For most people, the cache file will not be needed: compressing the logfile using a standard compression utility such as gzip will be sufficient. Compressing a logfile is very efficient owing to the large number of repeated strings: I find about 12 times compression in practice. That in itself may solve your filespace problems, without needing to throw away any information.
The cache file is also not the best format for post-processing the data or feeding it into a spreadsheet. For that you should use the computer-readable output style.
Many people have trouble using the cache file, and end up accidentally recording corrupt data. You do need to understand what you're doing before you throw away your logfiles. See the discussion on Procedures below.
If you are going to use the cache file feature, it is also very important that you understand what is and what is not recorded. The summary is that all INCLUDE and EXCLUDE commands, including FROM and TO, and any ALIASes and LOGTIMEOFFSETs, must be applied when you create the cache file, not when you read it later. If you want different sets of options, you must create several cache files from the same logfile.
The reason for this is that it is not possible to reconstruct everything of interest in the logfile from the cache file. The cache file does contain information about the total number of requests for each host and each file, but not about, for example, which files were read by which hosts. (To do so would take up as much disk space as the compressed logfile.) So you cannot later look at only one file and see which hosts read that file.
Another way to look at this: if you do, for example, a HOSTEXCLUDE when reading the cache file, you are not doing a genuine HOSTEXCLUDE because files that that host read will still be included. You are only excluding those hosts from the Host Report, Organisation Report and Domain Report. This is why you must do all the inclusions and exclusions you want when you create the cache file.
When analog reads in a cache file, it does not apply any more aliases to the items. This is to avoid double-aliasing. So you must do any aliases you want at the time you create the cache file. Similarly, it does not obey the LOGTIMEOFFSET variable, to avoid double-offsetting, so any offset you want must be applied at cache-creation time too.
Also, the cache file does not contain data about the number of requests for each item in the last seven days: it can't, because the figures will be different by the time they are wanted.
Finally, times are only recorded to five-minute resolution.
CACHEOUTFILE noneto turn it off again. You will still get the regular output as well as the cache output, unless you request OUTPUT NONE. To avoid overwriting, you cannot set the CACHEOUTFILE to be a file which already exists. (Disclaimer: on some systems, race conditions may very occasionally thwart this check. Also on a few systems, making the file writeable but not readable will allow it to be overwritten). You can include the date in the name of the CACHEFILE and CACHEOUTFILE in the same way as described earlier for the LOGFILE and OUTFILE.

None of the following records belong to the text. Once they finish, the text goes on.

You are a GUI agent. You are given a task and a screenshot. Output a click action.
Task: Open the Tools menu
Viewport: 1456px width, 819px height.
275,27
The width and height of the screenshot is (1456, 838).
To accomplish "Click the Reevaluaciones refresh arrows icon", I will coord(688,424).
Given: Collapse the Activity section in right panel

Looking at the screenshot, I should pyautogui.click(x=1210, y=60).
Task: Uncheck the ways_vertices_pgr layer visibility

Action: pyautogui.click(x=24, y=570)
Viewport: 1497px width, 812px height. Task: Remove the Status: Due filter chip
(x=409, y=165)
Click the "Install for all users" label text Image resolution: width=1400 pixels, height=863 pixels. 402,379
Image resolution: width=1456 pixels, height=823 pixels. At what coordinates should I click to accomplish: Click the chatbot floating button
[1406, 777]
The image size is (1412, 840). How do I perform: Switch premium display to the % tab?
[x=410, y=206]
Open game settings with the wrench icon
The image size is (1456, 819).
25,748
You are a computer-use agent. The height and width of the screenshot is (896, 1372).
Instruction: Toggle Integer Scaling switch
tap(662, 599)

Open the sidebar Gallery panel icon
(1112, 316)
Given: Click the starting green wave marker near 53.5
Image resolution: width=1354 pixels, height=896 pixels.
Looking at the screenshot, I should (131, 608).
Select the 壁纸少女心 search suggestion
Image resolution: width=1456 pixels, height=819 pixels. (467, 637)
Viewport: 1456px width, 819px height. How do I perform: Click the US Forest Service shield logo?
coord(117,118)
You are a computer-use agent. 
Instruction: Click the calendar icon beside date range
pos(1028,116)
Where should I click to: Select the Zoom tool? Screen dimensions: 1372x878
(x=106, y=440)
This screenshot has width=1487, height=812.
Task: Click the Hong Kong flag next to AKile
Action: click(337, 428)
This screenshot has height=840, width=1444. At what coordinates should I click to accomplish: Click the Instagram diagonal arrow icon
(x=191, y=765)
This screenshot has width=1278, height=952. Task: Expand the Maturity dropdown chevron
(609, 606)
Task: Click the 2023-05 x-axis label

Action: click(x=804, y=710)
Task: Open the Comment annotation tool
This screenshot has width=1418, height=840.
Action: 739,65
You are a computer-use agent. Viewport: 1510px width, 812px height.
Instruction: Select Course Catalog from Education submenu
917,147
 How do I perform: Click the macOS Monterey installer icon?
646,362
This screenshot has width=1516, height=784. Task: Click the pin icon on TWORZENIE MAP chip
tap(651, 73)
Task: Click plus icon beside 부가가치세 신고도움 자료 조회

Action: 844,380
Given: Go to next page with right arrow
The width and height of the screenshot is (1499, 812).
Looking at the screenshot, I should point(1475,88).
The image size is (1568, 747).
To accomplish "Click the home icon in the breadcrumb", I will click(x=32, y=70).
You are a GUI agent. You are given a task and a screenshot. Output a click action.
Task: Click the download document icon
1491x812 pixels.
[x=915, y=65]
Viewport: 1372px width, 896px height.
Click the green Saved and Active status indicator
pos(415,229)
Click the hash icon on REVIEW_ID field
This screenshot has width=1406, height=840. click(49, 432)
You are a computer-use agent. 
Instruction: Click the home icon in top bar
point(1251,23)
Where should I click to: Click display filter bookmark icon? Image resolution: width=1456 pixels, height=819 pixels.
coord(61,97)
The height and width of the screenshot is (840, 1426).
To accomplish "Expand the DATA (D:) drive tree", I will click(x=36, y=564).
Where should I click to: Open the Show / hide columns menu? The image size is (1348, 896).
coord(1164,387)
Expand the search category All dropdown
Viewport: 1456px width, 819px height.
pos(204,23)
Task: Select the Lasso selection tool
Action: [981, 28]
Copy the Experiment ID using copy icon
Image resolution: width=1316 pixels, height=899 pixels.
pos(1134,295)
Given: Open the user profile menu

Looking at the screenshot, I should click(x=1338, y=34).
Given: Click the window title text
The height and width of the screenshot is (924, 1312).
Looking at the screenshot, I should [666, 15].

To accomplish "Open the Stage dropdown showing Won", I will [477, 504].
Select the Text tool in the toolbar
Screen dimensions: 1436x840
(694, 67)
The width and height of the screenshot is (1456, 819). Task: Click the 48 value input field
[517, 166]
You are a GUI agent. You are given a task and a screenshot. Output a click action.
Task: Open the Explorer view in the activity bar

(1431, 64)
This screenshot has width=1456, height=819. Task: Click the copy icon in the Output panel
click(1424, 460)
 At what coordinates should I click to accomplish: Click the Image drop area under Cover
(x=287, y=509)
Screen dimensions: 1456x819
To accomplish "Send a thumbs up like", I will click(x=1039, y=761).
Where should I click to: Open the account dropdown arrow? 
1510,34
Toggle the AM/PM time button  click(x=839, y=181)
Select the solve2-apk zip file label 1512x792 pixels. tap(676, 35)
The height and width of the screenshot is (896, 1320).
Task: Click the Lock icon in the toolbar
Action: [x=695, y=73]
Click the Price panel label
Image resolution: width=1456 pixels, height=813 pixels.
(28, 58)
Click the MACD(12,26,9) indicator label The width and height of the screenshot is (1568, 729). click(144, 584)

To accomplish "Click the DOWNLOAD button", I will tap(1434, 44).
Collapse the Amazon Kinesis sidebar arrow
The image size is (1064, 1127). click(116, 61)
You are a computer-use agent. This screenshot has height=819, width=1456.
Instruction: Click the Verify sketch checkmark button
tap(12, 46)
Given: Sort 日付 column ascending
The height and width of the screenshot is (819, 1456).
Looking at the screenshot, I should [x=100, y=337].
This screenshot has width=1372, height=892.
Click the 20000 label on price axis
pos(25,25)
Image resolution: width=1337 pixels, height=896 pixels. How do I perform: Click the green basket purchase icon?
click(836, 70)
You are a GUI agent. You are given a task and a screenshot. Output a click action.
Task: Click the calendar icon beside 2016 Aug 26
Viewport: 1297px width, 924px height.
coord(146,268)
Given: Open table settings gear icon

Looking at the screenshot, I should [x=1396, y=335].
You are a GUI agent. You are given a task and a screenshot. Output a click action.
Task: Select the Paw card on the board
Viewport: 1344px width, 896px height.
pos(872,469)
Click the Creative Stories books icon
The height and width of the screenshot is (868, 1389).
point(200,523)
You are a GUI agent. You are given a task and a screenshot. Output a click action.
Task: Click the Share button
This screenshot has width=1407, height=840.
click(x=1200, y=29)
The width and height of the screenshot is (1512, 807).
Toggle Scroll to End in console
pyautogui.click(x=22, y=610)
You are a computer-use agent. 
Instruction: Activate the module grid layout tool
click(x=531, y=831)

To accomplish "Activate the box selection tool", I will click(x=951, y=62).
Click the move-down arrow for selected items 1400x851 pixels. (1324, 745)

You can read in a previously-made cache file with the CACHEFILE command, or with the +U command line option. This works exactly the same as the LOGFILE command, so you can use commas and wildcards to read in several cache files, and read compressed cache files using the UNCOMPRESS mechanism.
If the name of the CACHEFILE or the CACHEOUTFILE doesn't include a directory, it will be looked for, or written to, wherever analog expects to find its cache files. (This location is built in when the program is compiled.) For example, on Windows it would be in the same folder as the analog executable. But a cache file specified in a +U command line option is within the current directory.
It is possible (and useful) to analyse some CACHEFILEs and some LOGFILEs together. LOGFILE and CACHEFILE commands are basically cumulative, except that any logfiles and cache files in the mandatory configuration file or configuration files loaded from there override any on the command line or in configuration files specified on the command line, which themselves override any in the default configuration file or configuration files loaded from there, which in turn override compile-time options. Usually you don't need to worry about this, and it will do what you expect.
Sometimes you don't want to record all the types of item in the cache file. You might want to forget about which hosts had accessed your web site, for example, and only remember how many times each file was requested. You can choose not to include one type of item in the cache file by setting its LOWMEM to 3; for example, specify
HOSTLOWMEM 3to exclude hosts from the cache file. Because this is a serious step, analog will produce a warning if you do this. You can even set all six LOWMEMs to 3 if you just want to remember the pattern of requests over time, not even which files were requested.
Here is one way to use the cache files correctly. It's not the only correct way, but I think it's conceptually the simplest. The idea is that whenever you start a new logfile, you make a cache file out of the old logfile. So each cache file contains all the data from one, and only one, logfile. You never use old cache files to make new ones: so you never have a CACHEFILE and a CACHEOUTFILE command in the same configuration file.